EXERCISE INSTRUCTIONS: Go through the data and copy each line that holds "Firefox".

------ PROVIDED ENTRIES

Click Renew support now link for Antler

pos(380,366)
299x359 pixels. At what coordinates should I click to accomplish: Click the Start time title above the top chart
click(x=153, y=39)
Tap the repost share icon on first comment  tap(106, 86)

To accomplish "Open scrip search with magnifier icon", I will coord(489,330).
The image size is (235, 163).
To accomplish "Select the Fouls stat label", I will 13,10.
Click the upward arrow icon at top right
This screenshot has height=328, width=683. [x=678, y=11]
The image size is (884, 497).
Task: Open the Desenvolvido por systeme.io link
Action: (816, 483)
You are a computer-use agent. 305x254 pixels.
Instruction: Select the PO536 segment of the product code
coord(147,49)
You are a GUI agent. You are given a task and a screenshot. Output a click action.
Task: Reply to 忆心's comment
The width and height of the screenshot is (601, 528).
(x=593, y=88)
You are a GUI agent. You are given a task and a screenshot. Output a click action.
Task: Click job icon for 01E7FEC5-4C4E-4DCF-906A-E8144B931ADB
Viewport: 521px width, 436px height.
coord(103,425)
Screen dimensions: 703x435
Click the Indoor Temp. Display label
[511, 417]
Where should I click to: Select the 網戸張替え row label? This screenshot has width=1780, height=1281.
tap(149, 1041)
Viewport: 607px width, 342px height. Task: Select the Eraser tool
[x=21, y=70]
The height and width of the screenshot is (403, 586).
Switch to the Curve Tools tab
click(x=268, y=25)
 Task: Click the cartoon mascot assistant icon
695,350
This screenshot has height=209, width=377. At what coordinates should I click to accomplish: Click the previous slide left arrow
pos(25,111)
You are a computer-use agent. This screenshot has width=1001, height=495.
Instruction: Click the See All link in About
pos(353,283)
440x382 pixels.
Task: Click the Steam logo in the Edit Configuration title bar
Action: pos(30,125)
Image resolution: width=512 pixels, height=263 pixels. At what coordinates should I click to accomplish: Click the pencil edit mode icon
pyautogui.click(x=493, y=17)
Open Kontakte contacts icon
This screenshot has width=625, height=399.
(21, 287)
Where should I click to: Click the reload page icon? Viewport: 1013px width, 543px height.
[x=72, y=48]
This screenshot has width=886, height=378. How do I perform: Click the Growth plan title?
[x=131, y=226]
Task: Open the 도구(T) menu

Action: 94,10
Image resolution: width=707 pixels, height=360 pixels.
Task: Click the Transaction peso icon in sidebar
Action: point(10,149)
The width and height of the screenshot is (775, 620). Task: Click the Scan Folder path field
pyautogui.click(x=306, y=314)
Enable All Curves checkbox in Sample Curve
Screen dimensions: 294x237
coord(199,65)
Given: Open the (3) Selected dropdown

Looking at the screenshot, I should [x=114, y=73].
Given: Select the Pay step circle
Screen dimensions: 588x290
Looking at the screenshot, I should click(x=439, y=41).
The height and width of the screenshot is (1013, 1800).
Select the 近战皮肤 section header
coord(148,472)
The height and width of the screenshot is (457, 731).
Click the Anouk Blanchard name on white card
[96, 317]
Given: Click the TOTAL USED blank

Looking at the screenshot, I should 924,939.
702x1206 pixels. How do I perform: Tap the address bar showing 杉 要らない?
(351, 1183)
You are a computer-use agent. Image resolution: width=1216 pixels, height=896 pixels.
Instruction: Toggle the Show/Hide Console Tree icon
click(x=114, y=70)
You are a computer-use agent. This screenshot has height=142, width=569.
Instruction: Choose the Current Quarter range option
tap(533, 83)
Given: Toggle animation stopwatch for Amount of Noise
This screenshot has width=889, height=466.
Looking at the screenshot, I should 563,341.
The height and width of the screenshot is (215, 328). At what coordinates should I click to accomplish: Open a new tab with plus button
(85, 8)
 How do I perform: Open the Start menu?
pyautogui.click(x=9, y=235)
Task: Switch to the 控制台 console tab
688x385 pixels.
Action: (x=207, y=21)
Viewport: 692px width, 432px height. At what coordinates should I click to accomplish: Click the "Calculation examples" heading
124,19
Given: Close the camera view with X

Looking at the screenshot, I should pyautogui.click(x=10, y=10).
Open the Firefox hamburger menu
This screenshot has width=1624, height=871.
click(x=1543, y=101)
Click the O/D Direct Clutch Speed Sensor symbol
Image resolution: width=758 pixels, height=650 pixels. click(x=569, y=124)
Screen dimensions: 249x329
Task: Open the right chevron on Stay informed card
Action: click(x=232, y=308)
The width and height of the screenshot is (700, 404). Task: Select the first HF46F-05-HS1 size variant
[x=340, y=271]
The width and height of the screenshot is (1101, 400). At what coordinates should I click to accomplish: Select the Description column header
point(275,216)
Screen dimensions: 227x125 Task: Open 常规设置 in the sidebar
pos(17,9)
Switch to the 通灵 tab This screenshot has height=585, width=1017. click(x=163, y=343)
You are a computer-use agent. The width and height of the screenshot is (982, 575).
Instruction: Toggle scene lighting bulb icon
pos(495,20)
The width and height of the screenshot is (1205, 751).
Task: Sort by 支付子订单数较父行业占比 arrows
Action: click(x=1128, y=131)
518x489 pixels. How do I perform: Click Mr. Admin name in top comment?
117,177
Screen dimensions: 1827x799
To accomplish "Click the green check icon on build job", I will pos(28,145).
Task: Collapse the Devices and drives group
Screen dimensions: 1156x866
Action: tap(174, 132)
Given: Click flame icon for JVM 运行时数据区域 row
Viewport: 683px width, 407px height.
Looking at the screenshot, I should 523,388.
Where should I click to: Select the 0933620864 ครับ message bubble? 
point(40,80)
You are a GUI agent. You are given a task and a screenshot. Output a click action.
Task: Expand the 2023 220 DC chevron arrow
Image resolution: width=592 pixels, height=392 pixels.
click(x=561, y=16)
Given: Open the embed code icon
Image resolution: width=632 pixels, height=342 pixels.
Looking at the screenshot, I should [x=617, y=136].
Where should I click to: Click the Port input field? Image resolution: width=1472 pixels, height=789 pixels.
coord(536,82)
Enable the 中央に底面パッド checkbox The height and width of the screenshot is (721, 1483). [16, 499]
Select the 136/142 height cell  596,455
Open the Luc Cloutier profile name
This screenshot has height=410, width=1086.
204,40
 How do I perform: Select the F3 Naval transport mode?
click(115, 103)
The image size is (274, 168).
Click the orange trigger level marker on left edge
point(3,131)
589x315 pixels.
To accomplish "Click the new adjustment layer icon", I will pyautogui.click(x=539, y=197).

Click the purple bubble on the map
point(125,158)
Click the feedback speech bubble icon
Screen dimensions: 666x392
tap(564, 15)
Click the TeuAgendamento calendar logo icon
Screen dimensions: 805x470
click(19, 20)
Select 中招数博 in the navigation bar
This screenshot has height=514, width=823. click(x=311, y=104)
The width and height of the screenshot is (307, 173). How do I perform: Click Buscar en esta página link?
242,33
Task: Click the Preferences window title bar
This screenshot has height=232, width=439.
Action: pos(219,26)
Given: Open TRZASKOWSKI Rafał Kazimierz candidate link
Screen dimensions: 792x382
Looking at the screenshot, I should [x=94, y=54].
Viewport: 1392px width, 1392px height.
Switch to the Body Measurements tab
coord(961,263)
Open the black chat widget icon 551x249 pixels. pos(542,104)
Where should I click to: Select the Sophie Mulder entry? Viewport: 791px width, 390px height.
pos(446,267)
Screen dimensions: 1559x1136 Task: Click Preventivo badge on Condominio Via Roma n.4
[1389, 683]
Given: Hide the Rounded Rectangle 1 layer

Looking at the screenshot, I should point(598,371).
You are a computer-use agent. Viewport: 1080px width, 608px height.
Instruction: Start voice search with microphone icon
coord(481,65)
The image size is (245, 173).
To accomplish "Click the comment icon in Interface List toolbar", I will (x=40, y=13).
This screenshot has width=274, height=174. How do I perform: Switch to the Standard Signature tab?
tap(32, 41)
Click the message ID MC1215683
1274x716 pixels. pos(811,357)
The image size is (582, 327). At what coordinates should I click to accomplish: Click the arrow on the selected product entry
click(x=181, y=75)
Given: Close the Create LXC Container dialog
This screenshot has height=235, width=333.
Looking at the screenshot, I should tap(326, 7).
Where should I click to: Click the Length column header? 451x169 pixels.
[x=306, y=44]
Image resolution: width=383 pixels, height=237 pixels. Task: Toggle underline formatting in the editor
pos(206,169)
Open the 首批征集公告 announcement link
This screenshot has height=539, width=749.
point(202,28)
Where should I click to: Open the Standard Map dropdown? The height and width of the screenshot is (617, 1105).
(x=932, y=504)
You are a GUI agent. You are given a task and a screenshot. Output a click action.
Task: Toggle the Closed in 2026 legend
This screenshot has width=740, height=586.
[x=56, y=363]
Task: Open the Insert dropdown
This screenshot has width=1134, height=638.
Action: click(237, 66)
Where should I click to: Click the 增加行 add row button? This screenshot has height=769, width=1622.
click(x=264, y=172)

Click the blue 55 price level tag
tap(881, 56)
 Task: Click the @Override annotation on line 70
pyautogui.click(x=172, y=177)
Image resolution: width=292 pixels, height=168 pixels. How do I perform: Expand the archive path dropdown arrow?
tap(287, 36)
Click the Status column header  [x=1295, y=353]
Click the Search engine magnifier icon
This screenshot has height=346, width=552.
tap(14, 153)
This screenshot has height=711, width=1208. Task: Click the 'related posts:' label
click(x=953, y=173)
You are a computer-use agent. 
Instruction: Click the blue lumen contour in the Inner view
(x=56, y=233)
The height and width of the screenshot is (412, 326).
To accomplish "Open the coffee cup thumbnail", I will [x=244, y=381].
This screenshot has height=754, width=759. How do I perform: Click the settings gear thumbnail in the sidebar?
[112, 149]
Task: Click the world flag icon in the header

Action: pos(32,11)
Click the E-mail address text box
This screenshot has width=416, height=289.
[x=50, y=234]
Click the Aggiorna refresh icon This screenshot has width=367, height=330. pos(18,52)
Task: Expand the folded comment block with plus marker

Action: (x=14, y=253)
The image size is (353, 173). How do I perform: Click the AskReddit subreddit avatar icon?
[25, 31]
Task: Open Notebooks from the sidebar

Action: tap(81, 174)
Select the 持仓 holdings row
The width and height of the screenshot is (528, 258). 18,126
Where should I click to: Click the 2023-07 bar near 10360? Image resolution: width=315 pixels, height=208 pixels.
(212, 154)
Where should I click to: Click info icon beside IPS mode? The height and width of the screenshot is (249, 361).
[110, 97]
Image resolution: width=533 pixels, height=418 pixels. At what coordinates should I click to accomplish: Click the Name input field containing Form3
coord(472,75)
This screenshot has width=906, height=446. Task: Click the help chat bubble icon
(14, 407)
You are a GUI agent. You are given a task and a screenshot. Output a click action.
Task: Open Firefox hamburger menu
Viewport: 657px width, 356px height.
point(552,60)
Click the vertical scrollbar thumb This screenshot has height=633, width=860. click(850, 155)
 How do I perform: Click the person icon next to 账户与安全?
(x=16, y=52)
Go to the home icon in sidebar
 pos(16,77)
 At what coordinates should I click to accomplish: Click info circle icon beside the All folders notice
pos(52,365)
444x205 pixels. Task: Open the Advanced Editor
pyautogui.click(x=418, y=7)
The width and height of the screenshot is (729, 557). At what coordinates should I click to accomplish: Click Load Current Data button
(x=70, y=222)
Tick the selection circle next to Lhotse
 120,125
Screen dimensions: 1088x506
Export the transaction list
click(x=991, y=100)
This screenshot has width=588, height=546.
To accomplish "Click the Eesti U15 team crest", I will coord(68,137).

------------

RESPONSE TO THIS EXERCISE:
Open the Firefox hamburger menu
Task: Open Firefox hamburger menu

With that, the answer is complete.